Supplied records:
—————

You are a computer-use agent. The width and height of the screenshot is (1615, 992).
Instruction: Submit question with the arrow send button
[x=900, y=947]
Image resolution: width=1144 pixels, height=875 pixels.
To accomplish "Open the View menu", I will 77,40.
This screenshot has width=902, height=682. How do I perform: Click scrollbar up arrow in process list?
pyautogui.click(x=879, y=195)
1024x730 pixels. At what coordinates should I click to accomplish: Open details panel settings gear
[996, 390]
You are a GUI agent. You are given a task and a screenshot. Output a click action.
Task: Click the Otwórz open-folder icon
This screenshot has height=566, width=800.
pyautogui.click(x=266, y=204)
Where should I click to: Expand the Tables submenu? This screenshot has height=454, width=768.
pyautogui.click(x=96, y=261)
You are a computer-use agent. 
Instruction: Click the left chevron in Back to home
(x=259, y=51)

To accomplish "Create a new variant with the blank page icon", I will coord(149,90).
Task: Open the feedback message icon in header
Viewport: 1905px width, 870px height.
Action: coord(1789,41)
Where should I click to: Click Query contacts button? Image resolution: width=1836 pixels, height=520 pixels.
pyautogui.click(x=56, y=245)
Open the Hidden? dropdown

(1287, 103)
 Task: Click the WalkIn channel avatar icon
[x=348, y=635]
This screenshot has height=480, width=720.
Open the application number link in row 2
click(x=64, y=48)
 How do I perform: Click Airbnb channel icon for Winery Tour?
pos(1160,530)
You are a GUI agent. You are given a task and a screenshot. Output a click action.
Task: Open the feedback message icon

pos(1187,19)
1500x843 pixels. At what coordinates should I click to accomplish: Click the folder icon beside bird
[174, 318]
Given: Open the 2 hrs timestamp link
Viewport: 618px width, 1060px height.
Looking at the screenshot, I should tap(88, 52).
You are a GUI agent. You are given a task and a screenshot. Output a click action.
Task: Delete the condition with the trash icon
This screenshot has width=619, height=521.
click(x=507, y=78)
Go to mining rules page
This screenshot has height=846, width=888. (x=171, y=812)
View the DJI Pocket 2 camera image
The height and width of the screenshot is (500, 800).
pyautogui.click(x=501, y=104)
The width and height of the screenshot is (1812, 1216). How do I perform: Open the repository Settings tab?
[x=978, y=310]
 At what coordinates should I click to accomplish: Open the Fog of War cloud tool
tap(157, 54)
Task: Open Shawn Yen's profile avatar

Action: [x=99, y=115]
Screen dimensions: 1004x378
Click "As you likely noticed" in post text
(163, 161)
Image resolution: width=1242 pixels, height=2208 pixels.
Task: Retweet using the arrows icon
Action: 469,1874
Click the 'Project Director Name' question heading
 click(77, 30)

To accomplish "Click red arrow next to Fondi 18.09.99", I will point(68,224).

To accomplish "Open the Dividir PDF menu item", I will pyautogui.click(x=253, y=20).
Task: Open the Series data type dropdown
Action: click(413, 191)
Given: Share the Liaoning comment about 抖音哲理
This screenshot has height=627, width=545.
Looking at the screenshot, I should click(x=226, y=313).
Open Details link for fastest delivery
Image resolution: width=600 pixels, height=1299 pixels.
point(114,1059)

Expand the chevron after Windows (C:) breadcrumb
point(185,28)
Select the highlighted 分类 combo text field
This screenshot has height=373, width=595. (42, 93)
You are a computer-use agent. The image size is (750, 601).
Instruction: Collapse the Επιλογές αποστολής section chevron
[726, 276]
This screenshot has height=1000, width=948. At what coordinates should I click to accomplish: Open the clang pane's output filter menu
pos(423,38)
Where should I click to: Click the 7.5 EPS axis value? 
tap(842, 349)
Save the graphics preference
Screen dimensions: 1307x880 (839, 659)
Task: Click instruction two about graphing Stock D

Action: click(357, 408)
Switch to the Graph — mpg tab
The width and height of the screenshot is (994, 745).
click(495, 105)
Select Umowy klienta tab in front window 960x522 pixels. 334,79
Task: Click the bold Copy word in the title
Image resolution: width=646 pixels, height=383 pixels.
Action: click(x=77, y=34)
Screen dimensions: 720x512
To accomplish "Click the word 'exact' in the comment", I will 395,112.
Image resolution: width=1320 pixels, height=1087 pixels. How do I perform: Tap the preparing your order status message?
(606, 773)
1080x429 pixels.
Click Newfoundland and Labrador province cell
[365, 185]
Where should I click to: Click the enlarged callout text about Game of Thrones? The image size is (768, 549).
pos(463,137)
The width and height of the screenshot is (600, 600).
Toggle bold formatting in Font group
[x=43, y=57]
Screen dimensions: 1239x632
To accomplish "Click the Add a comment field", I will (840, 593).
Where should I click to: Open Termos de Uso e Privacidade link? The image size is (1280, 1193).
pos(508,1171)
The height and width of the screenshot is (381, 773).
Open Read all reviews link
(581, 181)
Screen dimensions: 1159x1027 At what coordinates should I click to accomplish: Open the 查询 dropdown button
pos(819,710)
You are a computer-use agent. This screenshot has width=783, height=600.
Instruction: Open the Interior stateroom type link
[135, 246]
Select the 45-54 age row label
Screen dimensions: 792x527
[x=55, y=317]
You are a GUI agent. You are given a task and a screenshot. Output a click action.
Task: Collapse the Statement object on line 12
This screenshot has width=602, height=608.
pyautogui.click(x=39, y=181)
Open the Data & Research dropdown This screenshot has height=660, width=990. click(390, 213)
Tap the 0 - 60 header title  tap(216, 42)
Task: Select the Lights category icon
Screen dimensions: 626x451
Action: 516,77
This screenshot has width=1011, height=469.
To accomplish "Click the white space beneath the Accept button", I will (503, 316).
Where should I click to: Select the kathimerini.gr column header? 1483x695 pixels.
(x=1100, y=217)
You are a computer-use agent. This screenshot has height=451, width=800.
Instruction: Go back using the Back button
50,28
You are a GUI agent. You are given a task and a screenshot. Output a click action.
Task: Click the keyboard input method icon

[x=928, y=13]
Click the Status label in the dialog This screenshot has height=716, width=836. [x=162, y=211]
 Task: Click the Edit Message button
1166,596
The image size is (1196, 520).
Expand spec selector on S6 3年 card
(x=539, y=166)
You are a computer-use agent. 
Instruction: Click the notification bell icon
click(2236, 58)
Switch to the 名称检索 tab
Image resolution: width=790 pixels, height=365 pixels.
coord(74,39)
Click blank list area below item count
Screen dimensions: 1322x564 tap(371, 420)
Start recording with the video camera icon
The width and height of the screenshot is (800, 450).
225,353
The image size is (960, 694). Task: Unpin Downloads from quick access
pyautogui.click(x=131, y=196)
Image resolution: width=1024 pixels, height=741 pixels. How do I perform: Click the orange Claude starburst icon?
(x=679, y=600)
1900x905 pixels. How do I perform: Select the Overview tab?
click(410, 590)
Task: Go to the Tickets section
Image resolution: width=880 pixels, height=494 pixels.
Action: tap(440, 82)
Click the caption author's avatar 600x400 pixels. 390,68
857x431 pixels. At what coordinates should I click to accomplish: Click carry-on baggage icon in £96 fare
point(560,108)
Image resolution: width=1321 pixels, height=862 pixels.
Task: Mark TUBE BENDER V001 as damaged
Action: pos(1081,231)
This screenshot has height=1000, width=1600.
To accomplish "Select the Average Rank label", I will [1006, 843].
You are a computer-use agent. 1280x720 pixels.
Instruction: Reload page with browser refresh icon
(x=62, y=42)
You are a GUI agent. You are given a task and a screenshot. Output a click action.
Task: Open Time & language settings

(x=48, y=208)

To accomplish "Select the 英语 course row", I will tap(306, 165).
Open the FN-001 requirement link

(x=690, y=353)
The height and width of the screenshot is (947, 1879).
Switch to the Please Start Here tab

—————

The task:
A verbatim copy of every record is what you should return.

Finished task:
You are a computer-use agent. The width and height of the screenshot is (1615, 992).
Instruction: Submit question with the arrow send button
[x=900, y=947]
Image resolution: width=1144 pixels, height=875 pixels.
To accomplish "Open the View menu", I will 77,40.
This screenshot has width=902, height=682. How do I perform: Click scrollbar up arrow in process list?
pyautogui.click(x=879, y=195)
1024x730 pixels. At what coordinates should I click to accomplish: Open details panel settings gear
[996, 390]
You are a GUI agent. You are given a task and a screenshot. Output a click action.
Task: Click the Otwórz open-folder icon
This screenshot has height=566, width=800.
pyautogui.click(x=266, y=204)
Where should I click to: Expand the Tables submenu? This screenshot has height=454, width=768.
pyautogui.click(x=96, y=261)
You are a computer-use agent. 
Instruction: Click the left chevron in Back to home
(x=259, y=51)

To accomplish "Create a new variant with the blank page icon", I will coord(149,90).
Task: Open the feedback message icon in header
Viewport: 1905px width, 870px height.
Action: coord(1789,41)
Where should I click to: Click Query contacts button? Image resolution: width=1836 pixels, height=520 pixels.
pyautogui.click(x=56, y=245)
Open the Hidden? dropdown

(1287, 103)
 Task: Click the WalkIn channel avatar icon
[x=348, y=635]
This screenshot has height=480, width=720.
Open the application number link in row 2
click(x=64, y=48)
 How do I perform: Click Airbnb channel icon for Winery Tour?
pos(1160,530)
You are a GUI agent. You are given a task and a screenshot. Output a click action.
Task: Open the feedback message icon

pos(1187,19)
1500x843 pixels. At what coordinates should I click to accomplish: Click the folder icon beside bird
[174, 318]
Given: Open the 2 hrs timestamp link
Viewport: 618px width, 1060px height.
Looking at the screenshot, I should tap(88, 52).
You are a GUI agent. You are given a task and a screenshot. Output a click action.
Task: Delete the condition with the trash icon
This screenshot has width=619, height=521.
click(x=507, y=78)
Go to mining rules page
This screenshot has height=846, width=888. (x=171, y=812)
View the DJI Pocket 2 camera image
The height and width of the screenshot is (500, 800).
pyautogui.click(x=501, y=104)
The width and height of the screenshot is (1812, 1216). How do I perform: Open the repository Settings tab?
[x=978, y=310]
 At what coordinates should I click to accomplish: Open the Fog of War cloud tool
tap(157, 54)
Task: Open Shawn Yen's profile avatar

Action: [x=99, y=115]
Screen dimensions: 1004x378
Click "As you likely noticed" in post text
(163, 161)
Image resolution: width=1242 pixels, height=2208 pixels.
Task: Retweet using the arrows icon
Action: 469,1874
Click the 'Project Director Name' question heading
 click(77, 30)

To accomplish "Click red arrow next to Fondi 18.09.99", I will point(68,224).

To accomplish "Open the Dividir PDF menu item", I will pyautogui.click(x=253, y=20).
Task: Open the Series data type dropdown
Action: click(413, 191)
Given: Share the Liaoning comment about 抖音哲理
This screenshot has height=627, width=545.
Looking at the screenshot, I should click(x=226, y=313).
Open Details link for fastest delivery
Image resolution: width=600 pixels, height=1299 pixels.
point(114,1059)

Expand the chevron after Windows (C:) breadcrumb
point(185,28)
Select the highlighted 分类 combo text field
This screenshot has height=373, width=595. (42, 93)
You are a computer-use agent. The image size is (750, 601).
Instruction: Collapse the Επιλογές αποστολής section chevron
[726, 276]
This screenshot has height=1000, width=948. At what coordinates should I click to accomplish: Open the clang pane's output filter menu
pos(423,38)
Where should I click to: Click the 7.5 EPS axis value? 
tap(842, 349)
Save the graphics preference
Screen dimensions: 1307x880 (839, 659)
Task: Click instruction two about graphing Stock D

Action: click(357, 408)
Switch to the Graph — mpg tab
The width and height of the screenshot is (994, 745).
click(495, 105)
Select Umowy klienta tab in front window 960x522 pixels. 334,79
Task: Click the bold Copy word in the title
Image resolution: width=646 pixels, height=383 pixels.
Action: click(x=77, y=34)
Screen dimensions: 720x512
To accomplish "Click the word 'exact' in the comment", I will 395,112.
Image resolution: width=1320 pixels, height=1087 pixels. How do I perform: Tap the preparing your order status message?
(606, 773)
1080x429 pixels.
Click Newfoundland and Labrador province cell
[365, 185]
Where should I click to: Click the enlarged callout text about Game of Thrones? The image size is (768, 549).
pos(463,137)
The width and height of the screenshot is (600, 600).
Toggle bold formatting in Font group
[x=43, y=57]
Screen dimensions: 1239x632
To accomplish "Click the Add a comment field", I will (840, 593).
Where should I click to: Open Termos de Uso e Privacidade link? The image size is (1280, 1193).
pos(508,1171)
The height and width of the screenshot is (381, 773).
Open Read all reviews link
(581, 181)
Screen dimensions: 1159x1027 At what coordinates should I click to accomplish: Open the 查询 dropdown button
pos(819,710)
You are a computer-use agent. This screenshot has width=783, height=600.
Instruction: Open the Interior stateroom type link
[135, 246]
Select the 45-54 age row label
Screen dimensions: 792x527
[x=55, y=317]
You are a GUI agent. You are given a task and a screenshot. Output a click action.
Task: Collapse the Statement object on line 12
This screenshot has width=602, height=608.
pyautogui.click(x=39, y=181)
Open the Data & Research dropdown This screenshot has height=660, width=990. click(390, 213)
Tap the 0 - 60 header title  tap(216, 42)
Task: Select the Lights category icon
Screen dimensions: 626x451
Action: 516,77
This screenshot has width=1011, height=469.
To accomplish "Click the white space beneath the Accept button", I will (503, 316).
Where should I click to: Select the kathimerini.gr column header? 1483x695 pixels.
(x=1100, y=217)
You are a computer-use agent. This screenshot has height=451, width=800.
Instruction: Go back using the Back button
50,28
You are a GUI agent. You are given a task and a screenshot. Output a click action.
Task: Click the keyboard input method icon

[x=928, y=13]
Click the Status label in the dialog This screenshot has height=716, width=836. [x=162, y=211]
 Task: Click the Edit Message button
1166,596
The image size is (1196, 520).
Expand spec selector on S6 3年 card
(x=539, y=166)
You are a computer-use agent. 
Instruction: Click the notification bell icon
click(2236, 58)
Switch to the 名称检索 tab
Image resolution: width=790 pixels, height=365 pixels.
coord(74,39)
Click blank list area below item count
Screen dimensions: 1322x564 tap(371, 420)
Start recording with the video camera icon
The width and height of the screenshot is (800, 450).
225,353
The image size is (960, 694). Task: Unpin Downloads from quick access
pyautogui.click(x=131, y=196)
Image resolution: width=1024 pixels, height=741 pixels. How do I perform: Click the orange Claude starburst icon?
(x=679, y=600)
1900x905 pixels. How do I perform: Select the Overview tab?
click(410, 590)
Task: Go to the Tickets section
Image resolution: width=880 pixels, height=494 pixels.
Action: tap(440, 82)
Click the caption author's avatar 600x400 pixels. 390,68
857x431 pixels. At what coordinates should I click to accomplish: Click carry-on baggage icon in £96 fare
point(560,108)
Image resolution: width=1321 pixels, height=862 pixels.
Task: Mark TUBE BENDER V001 as damaged
Action: pos(1081,231)
This screenshot has height=1000, width=1600.
To accomplish "Select the Average Rank label", I will [1006, 843].
You are a computer-use agent. 1280x720 pixels.
Instruction: Reload page with browser refresh icon
(x=62, y=42)
You are a GUI agent. You are given a task and a screenshot. Output a click action.
Task: Open Time & language settings

(x=48, y=208)

To accomplish "Select the 英语 course row", I will tap(306, 165).
Open the FN-001 requirement link

(x=690, y=353)
The height and width of the screenshot is (947, 1879).
Switch to the Please Start Here tab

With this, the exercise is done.